For the first time, UnitedHealth confirmed on April 22 — more than two months after the ransomware attack began — that there was a data breach and that it likely affects a “substantial proportion of people in America,” without saying how many millions of people that entails. UnitedHealth also confirmed it paid a ransom for the data but would not say how many ransoms it ultimately paid.
The company said that the stolen data includes highly sensitive information, including medical records and health information, diagnoses, medications, test results, imaging and care and treatment plans, and other personal information.
Given that Change Healthcare handles data on about one-third of everyone living in the United States, the data breach is likely to affect more than 100 million people at least. When reached by TechCrunch, a UnitedHealth spokesperson did not dispute the likely affected number but said that the company’s data review was ongoing.
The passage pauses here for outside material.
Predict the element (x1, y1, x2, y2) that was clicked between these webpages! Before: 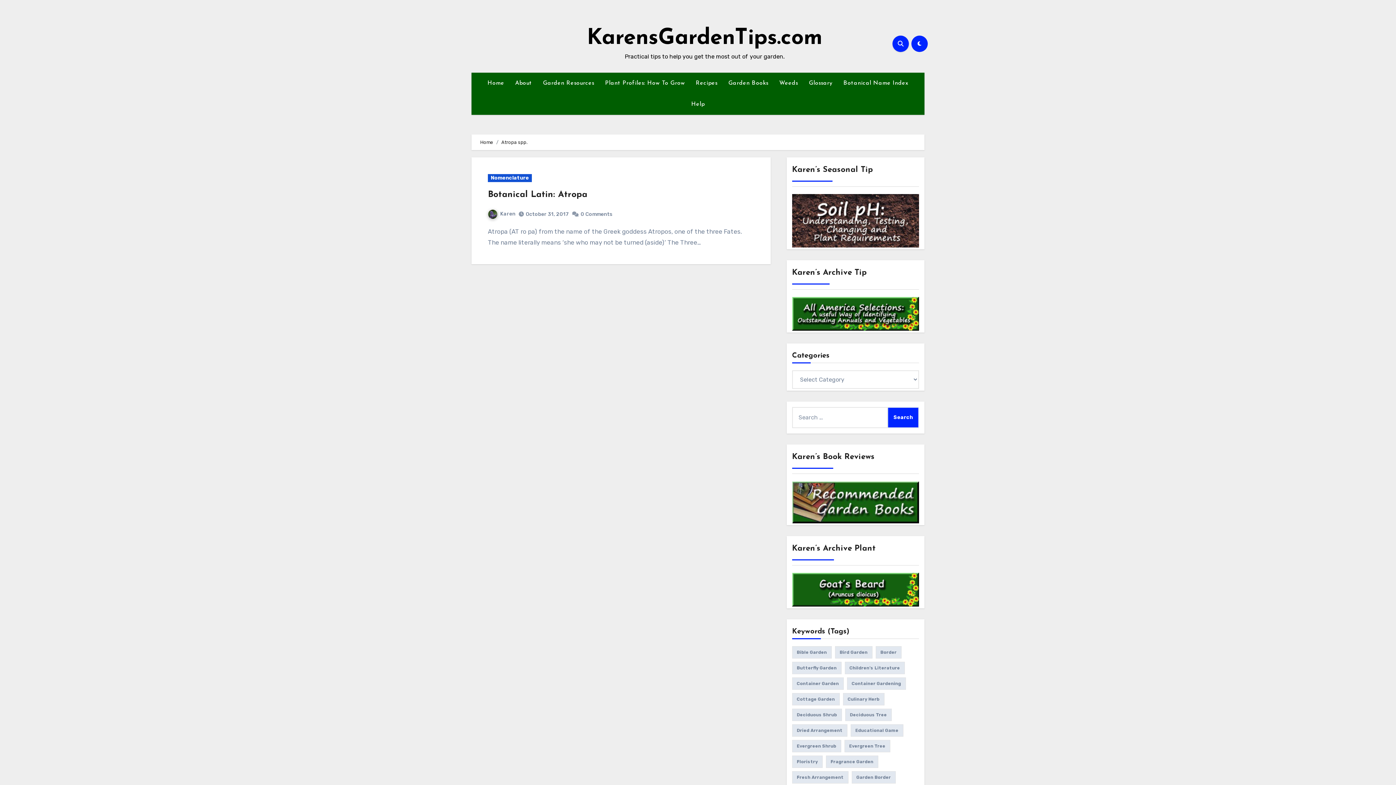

Perhaps unsurprisingly when your company has had one of the biggest data breaches in recent history, its chief executive is bound to get called to testify before lawmakers.
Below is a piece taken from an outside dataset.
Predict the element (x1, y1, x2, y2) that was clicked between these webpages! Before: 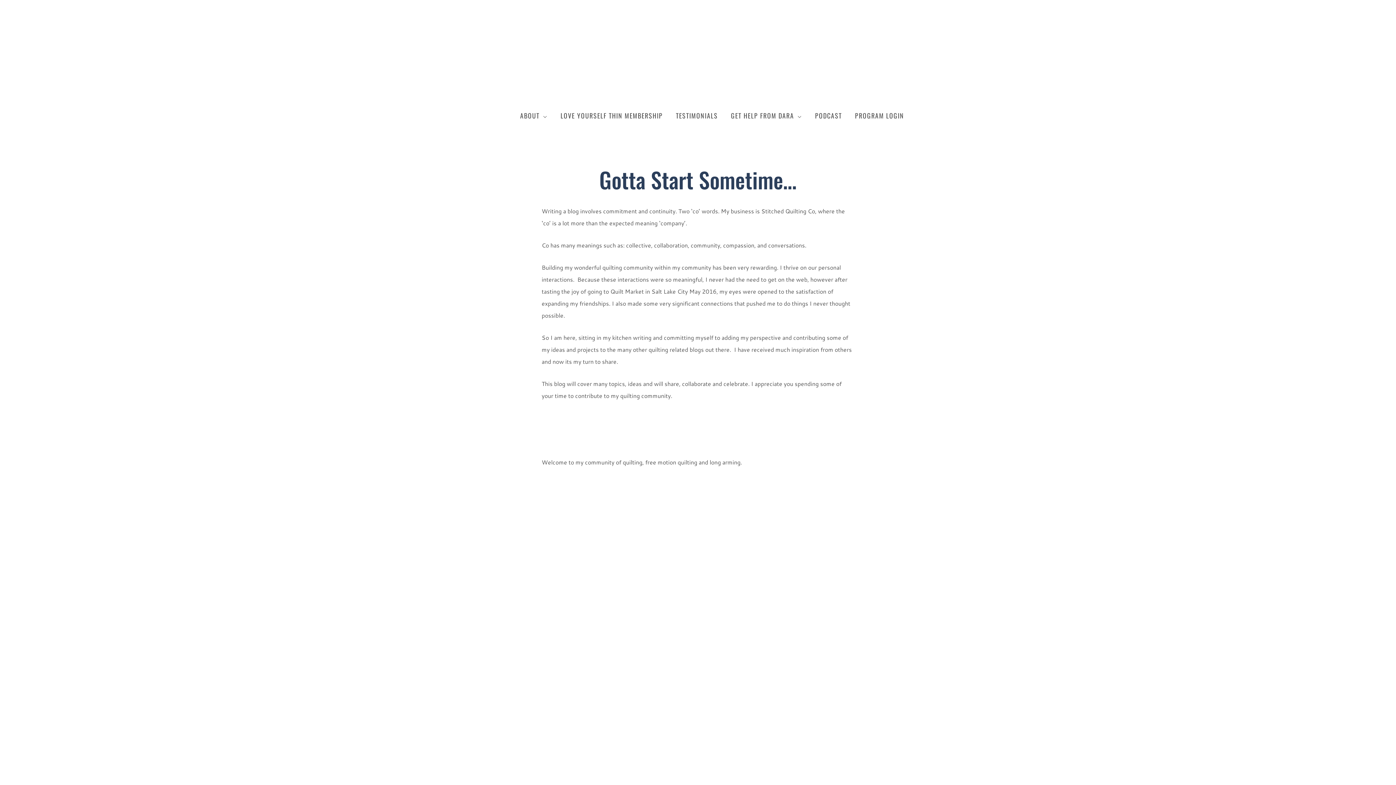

That’s what happened with UnitedHealth Group (UHG) chief executive Andrew Witty, who on Capitol Hill admitted that the hackers broke into Change Healthcare’s systems using a single set password on a user account not protected with multi-factor authentication, a basic security feature that can prevent password reuse attacks by requiring a second code sent to that account holder’s phone.
One of the biggest data breaches in U.S. history was entirely preventable, was the key message. Witty said that the data breach was likely to affect about one-third of people living in America — in line with the company’s previous estimates that the breach affects around as many people that Change Healthcare processes healthcare claims for.
UnitedHealth CEO Andrew Witty testifies before the Senate Finance committee on Capitol Hill on May 1, 2024, in Washington, D.C.Image Credits:Kent Nishimura / Getty Images
It took Change Healthcare until June 20 to begin formally notifying affected individuals that their information was stolen, as legally required under a law commonly known as HIPAA, likely delayed in part by the sheer size of the stolen dataset.
The company published a notice disclosing the data breach and said that it would begin notifying individuals it had identified in the “safe” copy of the stolen data. But Change said it “cannot confirm exactly” what data was stolen about each individual and that the information may vary from person to person. Change says it was posting the notice on its website, as it “may not have sufficient addresses for all affected individuals.”
The incident was so big and complex that the U.S. Department of Health and Human Services stepped in and said that affected healthcare providers, whose patients are ultimately affected by the breach, can ask UnitedHealth to notify affected patients on their behalf, an effort seen at lessening the burden on smaller providers whose finances were hit amid the ongoing outage.
The health tech giant confirmed in late June that it would begin notifying those whose healthcare data was stolen in its ransomware attack on a rolling basis. That process began in late July.
The letters going out to affected individuals will most likely come from Change Healthcare, if not the specific healthcare provider affected by the hack at Change. The letter confirms what kinds of data was stolen, including medical data and health insurance information, and claims and payment information, which Change said includes financial and banking information.
It took the health insurance giant more than eight months to announce, but it has now confirmed that the data breach affects more than 100 million individuals. The number of those affected is expected to rise, given some have received data breach notifications as recently as October. The U.S. Department of Health and Human Services reported the updated number on its data breach portal on October 24.
As it stands, the data breach at Change Healthcare is now the largest digital theft of U.S. medical records, and one of the biggest data breaches in living history.